CAPTCHAs now run Doom – on nightmare mode
Though the same couldn’t be said for most of us mere mortals, Vercel CEO Guillermo Rauch had a productive festive period, resulting in a CAPTCHA that requires the user to kill three monsters in Doom – on nightmare mode.
The Completely Automated Public Turing test to tell Computers and Humans Apart is a challenge-response authentication scheme that presents people with a puzzle or question that a computer supposedly cannot solve.
This started in 1997 as a series of distorted letters and numbers, later evolving into image verification requests, then a more background process to identify low-risk human users under Google’s reCAPTCHA implementation. The technology is typically used to protect websites from being flooded with bot traffic.
However, as demonstrated in a 2023 study, CAPTCHA’s days are numbered as an effective bot defense because bots written for the purpose of beating CAPTCHAs can do it much quicker and more accurately than humans these days.
Announcing his latest innovation on New Year’s Eve, Rauch’s Doom CAPTCHA adds to a lengthy list of notable (and more serious/useful) feats, including authorship of Next.js, Mongoose, and Socket.IO, among other open source projects. The Doom CAPTCHA might take the title for most fun, though.
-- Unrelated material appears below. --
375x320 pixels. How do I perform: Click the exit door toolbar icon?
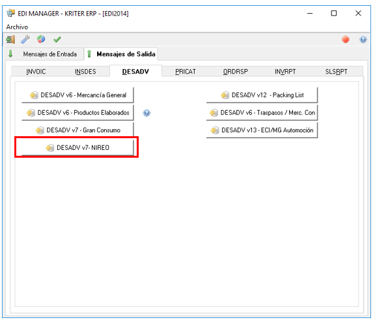tap(10, 39)
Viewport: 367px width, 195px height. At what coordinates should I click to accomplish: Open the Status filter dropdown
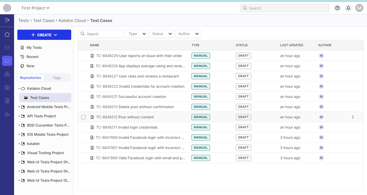(x=162, y=34)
That is, if you can cope with Doom on nightmare mode, the highest difficulty, which makes the demonic enemies harder to kill and more aggressive. Your correspondent did manage it on the first try, once we remembered that it’s not immediately obvious how to strafe, and was left with a meager 19 percent health and a suitably bloodied and battered status bar face. Let us know if you fared any better in the comments.
While the CAPTCHA is a WebAssembly app, Rauch built the flesh and bones in v0, Vercel’s AI-powered web development agent announced in 2023, which generates projects from natural language prompts. You can see his process here.
Since most web users find even the most basic CAPTCHA an annoying hoop to jump through, we don’t see the nightmare Doom version gaining much traction outside the most sadistic devs implementing it as a joke or to intentionally annoy people.
The CAPTCHA’s legality is also potentially dubious. Only id Software’s Doom game engine is open source, the game data – maps, textures, sprites, etc. – are not, but all look present and correct here.
As The Register noted last year, OpenAI’s GPT-4 is capable of playing the game – badly. Give it a few years, though, and similar AI models may make mincemeat of Doom on nightmare. So, once again, CAPTCHA’s effectiveness as a bot defense comes into question.